Bernie Sanders is in trouble with major reproductive rights group NARAL Pro-Choice America after campaigning for an anti-choice Democrat, Heath Mello.
This isn't the first time Sanders' dedication to reproductive rights has been called into question. It happened during his 2016 campaign as well, when Sanders called Planned Parenthood part of "the establishment," a move that belied a disappointing lack of dedication to abortion rights and respect for reproductive rights advocacy. Abortion, turns out, is just not Sanders' issue, and when it shows, it's in embarrassing ways—like casually campaigning for someone who's advocated to force women to undergo ultrasounds before having an abortion.

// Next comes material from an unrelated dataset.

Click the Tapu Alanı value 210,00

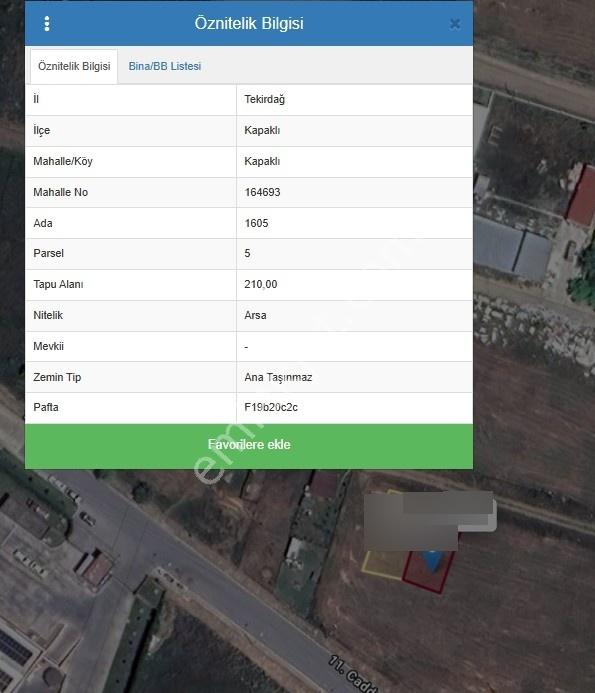coord(261,284)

What's particularly frustrating about all of this is that abortion is very much an economic issue. Sanders should care about it through that lens alone. It's an economic issue, because stigmatizing abortion and segmenting it away from other types of healthcare has had the effect of making it less accessible to low-income women. It's an economic issue because raising a child is costly. It's an economic issue because the Hyde Amendment, which bans Medicaid funds from covering abortion, specifically targets poor women, and affects their ability to afford and access the procedure, and thus maintain economic stability and freedom. It's an economic issue because when women have to cross state lines to access care, that costs money too. It's an economic issue because there's a stark divide between wealthy women, who face fewer barriers to abortion, and poor women, who are often the ones disproportionately impacted by anti-choice policies.
The truth is that limiting abortion access is just another way of reinforcing economic inequality. And Bernie Sanders, of all people, should understand this. But he must not, because the man who campaigned on issues of economic inequality is apparently willing to let go of those values where poor women are concerned.
And that's unfortunate, because we're currently a nation led by an assaulter in chief. This is not an appropriate time to get wishy-washy when it comes to women's rights. Leaders who claim progressive politics and campaign on them should also live by them—and not just when it's politically expedient.